Black children in the U.S. are about 29% more likely to be diagnosed with cerebral palsy than white children in simple comparisons. But this gap tells a more complicated story than it first appears. When researchers accounted for birth weight, Black race was no longer a risk factor for CP. In fact, among low and very low birth weight infants, Black babies were actually less likely to receive a CP diagnosis than white babies in the same weight category. The higher overall rate among Black children is driven largely by higher rates of premature and low birth weight births, which themselves reflect deeper inequities in maternal health and healthcare access.

Asian children had about a 20% lower risk of CP than white children, a pattern that held across all birth weight categories. Hispanic children showed no significant overall difference compared to white children, though Hispanic women with very low levels of education had a modestly increased risk.

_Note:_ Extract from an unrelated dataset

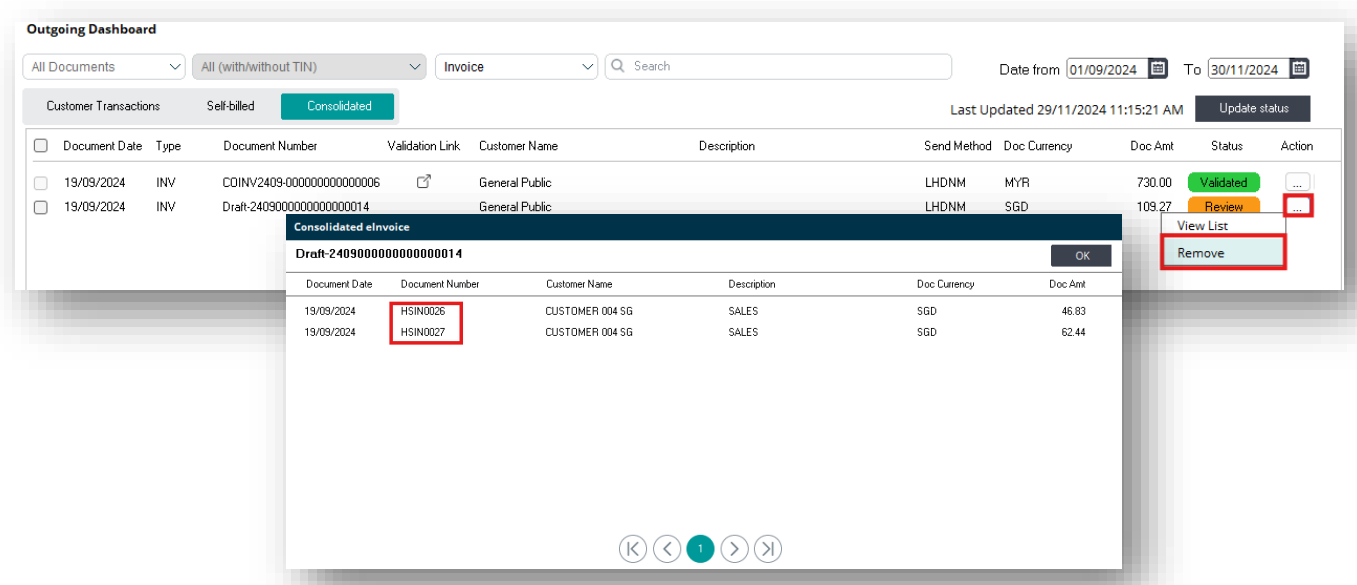Go to the previous page arrow
Image resolution: width=1357 pixels, height=585 pixels.
667,548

Across all racial groups, women who received no prenatal care had roughly double the risk of having a child with CP compared to those who started prenatal care early. This effect persisted even after adjusting for birth weight and gestational age, suggesting that prenatal care itself plays a protective role beyond simply reducing prematurity. Lower maternal education was also independently linked to higher CP risk among white and some Hispanic families, following a dose-response pattern where less education meant progressively higher risk.

Spastic CP Is by Far the Most Common Type

About 80% of people with cerebral palsy have the spastic type, which involves stiff muscles and awkward movements. The stiffness results from damage to the brain’s motor cortex or the pathways connecting it to the spinal cord. Spastic CP can affect one side of the body, both legs, or all four limbs, with the extent depending on the location and severity of the brain injury.

The remaining 20% includes dyskinetic CP, which causes involuntary twisting or repetitive movements, ataxic CP, which primarily affects balance and coordination, and mixed forms that combine features of more than one type.

When CP Gets Diagnosed

In the United States and other high-income countries, cerebral palsy is typically diagnosed between 12 and 24 months of age. However, specialized early detection clinics have pushed that timeline significantly earlier. One implementation study found a median diagnosis age of just 8 months when infants at risk were systematically screened using brain imaging, neurological exams, and movement assessments.

Early signs that prompt screening include unusual movement patterns in the first few months of life, hand preference before 4 months (which is abnormally early), and failure to sit independently by 9 months. For babies under 5 months, clinicians rely heavily on a technique called the General Movements Assessment, which analyzes the quality of an infant’s spontaneous movements. After 5 months, standardized motor tests and neurological exams take over as the primary tools. Earlier diagnosis matters because it opens the door to therapies during the period when the developing brain is most responsive to intervention.

Living With CP as an Adult

The more than 1 million U.S. adults with cerebral palsy represent a population that is growing steadily. People with mild to moderate CP generally have a normal or near-normal life expectancy. More severe cases, particularly those involving significant limitations in movement and feeding, are associated with a shorter lifespan, though advances in supportive care continue to close that gap.

The financial weight of CP is substantial. A CDC analysis estimated the average lifetime cost per person at $921,000 in 2003 dollars, a figure that would be considerably higher today after adjusting for inflation and rising healthcare costs. These costs include not only medical care and therapy but also lost productivity over a lifetime, making CP one of the most economically significant developmental conditions in the country.